# Renting in Spain with 3 Pets!



## chad norman (Mar 17, 2009)

Hi guys, would really appreciate anyones thoughts on this!

We are moving to Spain during the first week of Jan 2012.
Currently looking at areas close to Ciudad Quesada (Alicante area ish!)
We have only contacted one estate agent so far and they told us that very few landlords would consider renting to a family with 3 pets. The 2 dogs are small (Bichon Frise) and we also have 1 cat.

Anyone got any experience with finding a long term rent which accepts multiple pets? Are we going to struggle to find somewhere to live?
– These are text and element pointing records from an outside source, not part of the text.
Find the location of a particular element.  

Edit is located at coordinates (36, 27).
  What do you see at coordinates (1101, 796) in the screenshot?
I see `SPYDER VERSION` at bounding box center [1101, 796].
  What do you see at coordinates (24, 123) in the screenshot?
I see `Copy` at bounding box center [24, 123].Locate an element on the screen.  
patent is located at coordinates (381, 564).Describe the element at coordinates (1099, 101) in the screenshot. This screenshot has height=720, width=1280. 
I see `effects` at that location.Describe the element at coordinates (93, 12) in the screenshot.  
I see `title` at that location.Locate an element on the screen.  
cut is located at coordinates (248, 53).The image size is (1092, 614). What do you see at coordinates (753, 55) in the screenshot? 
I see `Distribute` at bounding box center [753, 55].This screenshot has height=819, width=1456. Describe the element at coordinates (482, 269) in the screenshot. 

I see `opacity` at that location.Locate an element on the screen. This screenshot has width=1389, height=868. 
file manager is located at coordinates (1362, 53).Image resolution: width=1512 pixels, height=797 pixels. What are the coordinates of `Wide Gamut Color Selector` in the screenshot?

Any advice on rental websites to have a look at?

Our current plan is to visit Spain in October to try and secure a property for Jan 2012.

All replies very welcome 

Thanks


Chad


----------



## xabiaxica (Jun 23, 2009)

chad norman said:


> Hi guys, would really appreciate anyones thoughts on this!
> 
> We are moving to Spain during the first week of Jan 2012.
> Currently looking at areas close to Ciudad Quesada (Alicante area ish!)
> ...


hi

I have never heard of there being a problem about pets for a longer term rental - in fact I _think_ there is provision in the rental laws that say you are allowed pets as a right - there's a link to the law in the 'useful links' sticky thread further up the page if you read spanish

it _might_ be a problem that you have 3 pets - one smalll urb we lived on had a community rule which said a max of 2 cats/dogs per household - I understand this is quite common

also on page 4 of the 'useful links' sticky thread there are some links to national rental websites


----------



## uffington15 (May 4, 2009)

We have 4 dogs and have not had problem with renting. I think the issue will be renting on an urb with rules. We live in a rural area near Callosa de Segura and there are several families nearby that have rented houses and multiple pets. Perhaps you need to try other agents.


----------



## thrax (Nov 13, 2008)

6 cats and never a problem with rentals...


----------



## mrypg9 (Apr 26, 2008)

No problems and we have a large but friendly Rhodesian Ridgeback.
As someone said, it's the rules on the urbs that could be a sticking point.
So don't rent in an urb!


----------



## jojo (Sep 20, 2007)

Its certainly nothing like the pet restrictions in the UK. We've rented a few times in Spain and looked at many. I think I may have come across one that said no pets in the house (british landlord) and even then they said that they were ok as long as they were kept in an out building - hhmmm, my doggies sleep on my bed!

Jo xxx


----------



## chad norman (Mar 17, 2009)

Thanks for that guys, its the missus here,

I couldn't contemplate keeping my babies outside!! I'm sure we will find somewhere might have to widen our scope a wee bit, altough for me I couldn't be in too remote an area I need a bit of life around me 
Hopefully our newest mission in Oct will come up with something.

Steph


----------



## jojo (Sep 20, 2007)

chad norman said:


> Thanks for that guys, its the missus here,
> 
> I couldn't contemplate keeping my babies outside!! I'm sure we will find somewhere might have to widen our scope a wee bit, altough for me I couldn't be in too remote an area I need a bit of life around me
> Hopefully our newest mission in Oct will come up with something.
> ...


I dont think you'll have a problem

Good luck with your mission!!!!

Jo xxx


----------



## chad norman (Mar 17, 2009)

Thanks JoJo we are looking forward to it.
I must say we have been researching and planning this for 4/5 years now and the one thing that never occurred to me was pets being a no no.


----------



## andmac (Nov 9, 2010)

After we moved in, the landlady actually encouraged us to get a dog. Most people in this area have them as it´s near town but rural. The roads are unlit at night so a dog is good for a bit of security!

Anyway we bought a golden retriever and she gets on with the neighbour´s dog and the rental has not seen any problems due to us having the dog. 

Some contracts we looked at stated that pets needed to be kept under control i.e. tied up. But there were never limits on the amount of pets you could keep.


----------



## chad norman (Mar 17, 2009)

Good to hear there are places that will hopefully accept more than one pet. Our 2 dogs are so small (as tall as a cat) and one has special needs so doen't make a sound and sleeps most of the day and night and the other one, well, he is well behaved but will make a noise if he sees something as a threat and controlling him usually involves just picking him up!!! Then there is the cat who again sleeps 20 out of 24 hours !


----------